▶ [Task input]:

----------------------------------------

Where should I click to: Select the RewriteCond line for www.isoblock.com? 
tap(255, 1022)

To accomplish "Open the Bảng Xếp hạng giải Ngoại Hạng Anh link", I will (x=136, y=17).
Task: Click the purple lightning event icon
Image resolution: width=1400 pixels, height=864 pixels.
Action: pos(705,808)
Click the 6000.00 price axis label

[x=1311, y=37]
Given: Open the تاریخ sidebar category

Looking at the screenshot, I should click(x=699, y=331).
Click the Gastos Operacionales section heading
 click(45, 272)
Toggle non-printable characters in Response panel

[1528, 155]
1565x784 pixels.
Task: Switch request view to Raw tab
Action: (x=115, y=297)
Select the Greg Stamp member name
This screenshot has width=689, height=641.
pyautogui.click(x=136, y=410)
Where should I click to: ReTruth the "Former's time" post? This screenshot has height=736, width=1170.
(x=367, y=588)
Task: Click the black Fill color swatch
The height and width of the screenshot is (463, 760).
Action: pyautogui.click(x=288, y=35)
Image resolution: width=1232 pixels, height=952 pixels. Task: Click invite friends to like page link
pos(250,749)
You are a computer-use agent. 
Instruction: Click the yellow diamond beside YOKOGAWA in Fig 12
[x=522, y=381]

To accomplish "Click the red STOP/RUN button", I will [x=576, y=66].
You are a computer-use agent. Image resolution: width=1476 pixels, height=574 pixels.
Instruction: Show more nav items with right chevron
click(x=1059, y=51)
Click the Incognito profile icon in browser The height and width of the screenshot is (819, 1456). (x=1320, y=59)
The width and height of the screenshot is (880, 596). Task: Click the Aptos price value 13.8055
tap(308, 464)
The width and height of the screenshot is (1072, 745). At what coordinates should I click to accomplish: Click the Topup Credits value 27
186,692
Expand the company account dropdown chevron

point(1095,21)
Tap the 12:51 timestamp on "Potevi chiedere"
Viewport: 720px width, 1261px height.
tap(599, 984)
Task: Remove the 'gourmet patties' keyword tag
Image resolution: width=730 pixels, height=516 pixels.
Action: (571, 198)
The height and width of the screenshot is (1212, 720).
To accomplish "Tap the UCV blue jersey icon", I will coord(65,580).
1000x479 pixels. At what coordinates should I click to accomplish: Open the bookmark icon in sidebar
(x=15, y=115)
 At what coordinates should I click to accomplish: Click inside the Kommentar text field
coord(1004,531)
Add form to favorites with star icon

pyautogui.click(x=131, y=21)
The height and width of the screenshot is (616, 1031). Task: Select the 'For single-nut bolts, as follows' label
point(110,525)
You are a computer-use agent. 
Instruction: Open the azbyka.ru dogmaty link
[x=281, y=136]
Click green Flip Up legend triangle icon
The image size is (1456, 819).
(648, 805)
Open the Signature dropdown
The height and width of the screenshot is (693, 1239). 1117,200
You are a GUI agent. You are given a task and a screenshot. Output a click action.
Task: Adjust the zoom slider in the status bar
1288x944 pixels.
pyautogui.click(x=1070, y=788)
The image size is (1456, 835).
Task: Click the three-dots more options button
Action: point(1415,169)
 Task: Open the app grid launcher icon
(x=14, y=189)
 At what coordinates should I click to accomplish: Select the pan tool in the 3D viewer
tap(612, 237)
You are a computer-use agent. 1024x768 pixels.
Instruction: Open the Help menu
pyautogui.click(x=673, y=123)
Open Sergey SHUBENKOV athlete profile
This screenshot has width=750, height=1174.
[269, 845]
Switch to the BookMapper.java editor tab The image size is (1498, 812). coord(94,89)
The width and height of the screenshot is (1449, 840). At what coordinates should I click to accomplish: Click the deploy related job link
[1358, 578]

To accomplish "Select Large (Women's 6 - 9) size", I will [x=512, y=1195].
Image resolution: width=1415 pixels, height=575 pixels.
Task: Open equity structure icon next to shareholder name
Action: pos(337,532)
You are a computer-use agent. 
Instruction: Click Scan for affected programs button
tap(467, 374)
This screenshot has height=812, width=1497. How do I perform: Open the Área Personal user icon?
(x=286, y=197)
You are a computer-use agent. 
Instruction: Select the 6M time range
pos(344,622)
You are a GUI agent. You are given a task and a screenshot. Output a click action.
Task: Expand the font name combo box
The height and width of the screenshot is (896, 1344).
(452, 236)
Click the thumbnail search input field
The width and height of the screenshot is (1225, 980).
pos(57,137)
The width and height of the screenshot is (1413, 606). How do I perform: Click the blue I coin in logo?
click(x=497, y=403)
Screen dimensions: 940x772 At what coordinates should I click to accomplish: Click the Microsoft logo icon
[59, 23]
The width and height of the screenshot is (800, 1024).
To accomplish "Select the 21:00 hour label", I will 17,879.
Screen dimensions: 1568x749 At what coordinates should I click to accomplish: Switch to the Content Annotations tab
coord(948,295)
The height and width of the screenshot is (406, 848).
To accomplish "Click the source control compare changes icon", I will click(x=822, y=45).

----------------------------------------

▶ [Short task]:
Please format the lines from the line containing "will [x=512, y=1195]." through the end of the records as a numbered list, leaving out blank lines.

▶ [Task response]:
1. To accomplish "Select Large (Women's 6 - 9) size", I will [x=512, y=1195].
2. Image resolution: width=1415 pixels, height=575 pixels.
3. Task: Open equity structure icon next to shareholder name
4. Action: pos(337,532)
5. You are a computer-use agent. 
6. Instruction: Click Scan for affected programs button
7. tap(467, 374)
8. This screenshot has height=812, width=1497. How do I perform: Open the Área Personal user icon?
9. (x=286, y=197)
10. You are a computer-use agent. 
11. Instruction: Select the 6M time range
12. pos(344,622)
13. You are a GUI agent. You are given a task and a screenshot. Output a click action.
14. Task: Expand the font name combo box
15. The height and width of the screenshot is (896, 1344).
16. (452, 236)
17. Click the thumbnail search input field
18. The width and height of the screenshot is (1225, 980).
19. pos(57,137)
20. The width and height of the screenshot is (1413, 606). How do I perform: Click the blue I coin in logo?
21. click(x=497, y=403)
22. Screen dimensions: 940x772 At what coordinates should I click to accomplish: Click the Microsoft logo icon
23. [59, 23]
24. The width and height of the screenshot is (800, 1024).
25. To accomplish "Select the 21:00 hour label", I will 17,879.
26. Screen dimensions: 1568x749 At what coordinates should I click to accomplish: Switch to the Content Annotations tab
27. coord(948,295)
28. The height and width of the screenshot is (406, 848).
29. To accomplish "Click the source control compare changes icon", I will click(x=822, y=45).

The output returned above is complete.